Plays: 4Px3.
The Game
The games in the Lost Legacy series are successors to Senji Kanai's Love Letter. You also have just 16 cards. You also have a hand size of one card. On your turn you also draw one card and play one card. Cards are also numbered and have special effects. The key difference is your objective. You can also win by being the last person standing, but if that doesn't happen by the time the draw deck is exhausted, you try to win by finding the lost legacy (one of the cards in the game).
One new concept is the Ruins. At the start of the game a card is drawn and placed face-down in the Ruins area. Initially no one knows what it is. The card powers in the game vary, some appear once, some appear on up to three cards. One lets you see a card in someone else's hand or in the Ruins, and if it is the lost legacy you win immediately. One is a trap - if someone else peeks at your card, he is eliminated. Another one is a counter-trap - if you catch someone holding a trap card, he is eliminated instead. You can see there's some psychology here. Some cards let you manipulate the Ruins, e.g. adding a card to it, peeking at a card in it, or exchanging your hand card with a card there.

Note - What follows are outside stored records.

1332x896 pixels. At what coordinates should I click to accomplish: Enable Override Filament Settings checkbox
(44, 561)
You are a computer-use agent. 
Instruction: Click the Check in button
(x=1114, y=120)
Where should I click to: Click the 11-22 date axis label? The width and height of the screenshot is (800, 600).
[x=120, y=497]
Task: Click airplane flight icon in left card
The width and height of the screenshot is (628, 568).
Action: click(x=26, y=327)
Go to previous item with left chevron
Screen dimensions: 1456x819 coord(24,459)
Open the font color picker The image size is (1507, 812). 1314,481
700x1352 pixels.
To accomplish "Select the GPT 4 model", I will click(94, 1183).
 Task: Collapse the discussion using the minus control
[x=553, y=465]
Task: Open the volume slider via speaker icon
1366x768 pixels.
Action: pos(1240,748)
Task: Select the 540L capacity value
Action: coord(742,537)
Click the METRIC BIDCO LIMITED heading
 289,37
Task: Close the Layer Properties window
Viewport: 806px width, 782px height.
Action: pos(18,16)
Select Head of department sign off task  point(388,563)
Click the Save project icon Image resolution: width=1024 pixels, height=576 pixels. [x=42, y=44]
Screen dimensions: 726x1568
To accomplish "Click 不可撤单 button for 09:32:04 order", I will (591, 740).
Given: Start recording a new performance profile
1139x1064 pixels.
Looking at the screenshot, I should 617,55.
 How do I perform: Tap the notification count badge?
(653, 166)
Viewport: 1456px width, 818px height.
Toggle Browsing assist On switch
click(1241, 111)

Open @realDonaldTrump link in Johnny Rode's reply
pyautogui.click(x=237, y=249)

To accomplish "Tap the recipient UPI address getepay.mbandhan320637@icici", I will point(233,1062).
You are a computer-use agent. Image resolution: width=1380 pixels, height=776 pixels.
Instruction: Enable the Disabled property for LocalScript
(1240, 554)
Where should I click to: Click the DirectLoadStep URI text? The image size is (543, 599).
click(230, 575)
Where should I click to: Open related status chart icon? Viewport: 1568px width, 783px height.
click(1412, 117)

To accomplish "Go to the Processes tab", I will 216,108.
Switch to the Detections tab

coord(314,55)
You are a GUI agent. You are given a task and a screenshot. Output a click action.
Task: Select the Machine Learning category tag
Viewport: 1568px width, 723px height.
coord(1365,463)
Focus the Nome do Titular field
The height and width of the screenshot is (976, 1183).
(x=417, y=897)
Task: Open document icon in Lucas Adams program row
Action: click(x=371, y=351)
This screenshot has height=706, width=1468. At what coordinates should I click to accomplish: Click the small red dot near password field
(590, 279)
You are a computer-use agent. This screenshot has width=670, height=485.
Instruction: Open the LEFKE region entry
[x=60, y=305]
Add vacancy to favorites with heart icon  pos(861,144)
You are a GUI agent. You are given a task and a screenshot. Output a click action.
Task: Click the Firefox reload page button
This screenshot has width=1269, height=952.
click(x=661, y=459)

When the deck runs out and there are still two or more players not yet eliminated, you enter the search phase. Everyone will be holding one card. There will be one or more face-down cards in the Ruins. You start counting from 1. Whoever's number gets called shows his card and gets a chance to guess which card is the lost legacy. Guess right, and you win. If nobody guesses it, there is no winner, and the lost legacy lives up to its name, while the players blame one another for screwing up the mission.
The Play
I played two games of Lost Legacy: The Starship and one game of Lost Legacy: Flying Garden. The rules are the same, just that the card powers and distribution are different. In fact there are variant rules to mix and match the cards from the two sets. I played too quickly, and didn't have enough time to think about the strategies. We made the mistake of not reviewing all the card powers before our first game. We just read the card text as we drew cards. In hindsight, I realise we should have reviewed all the cards together and also get some idea of how many copies there are of each type before we played. This is important information for decision-making during the game. I don't mean to make a microgame sound complicated or very sophisticated. You need to know this information to have some basis for decision-making. Else you would be playing rather randomly, which is less fun.
The Thoughts
I only have this one lesson learnt above, and no thoughts yet. Our games just flew by and I didn't have time to think and chew on the subtleties. The game is slightly less simple than Love Letter, but is still very quick. There are many similarities in mechanisms, but I am surprised the feel is quite different.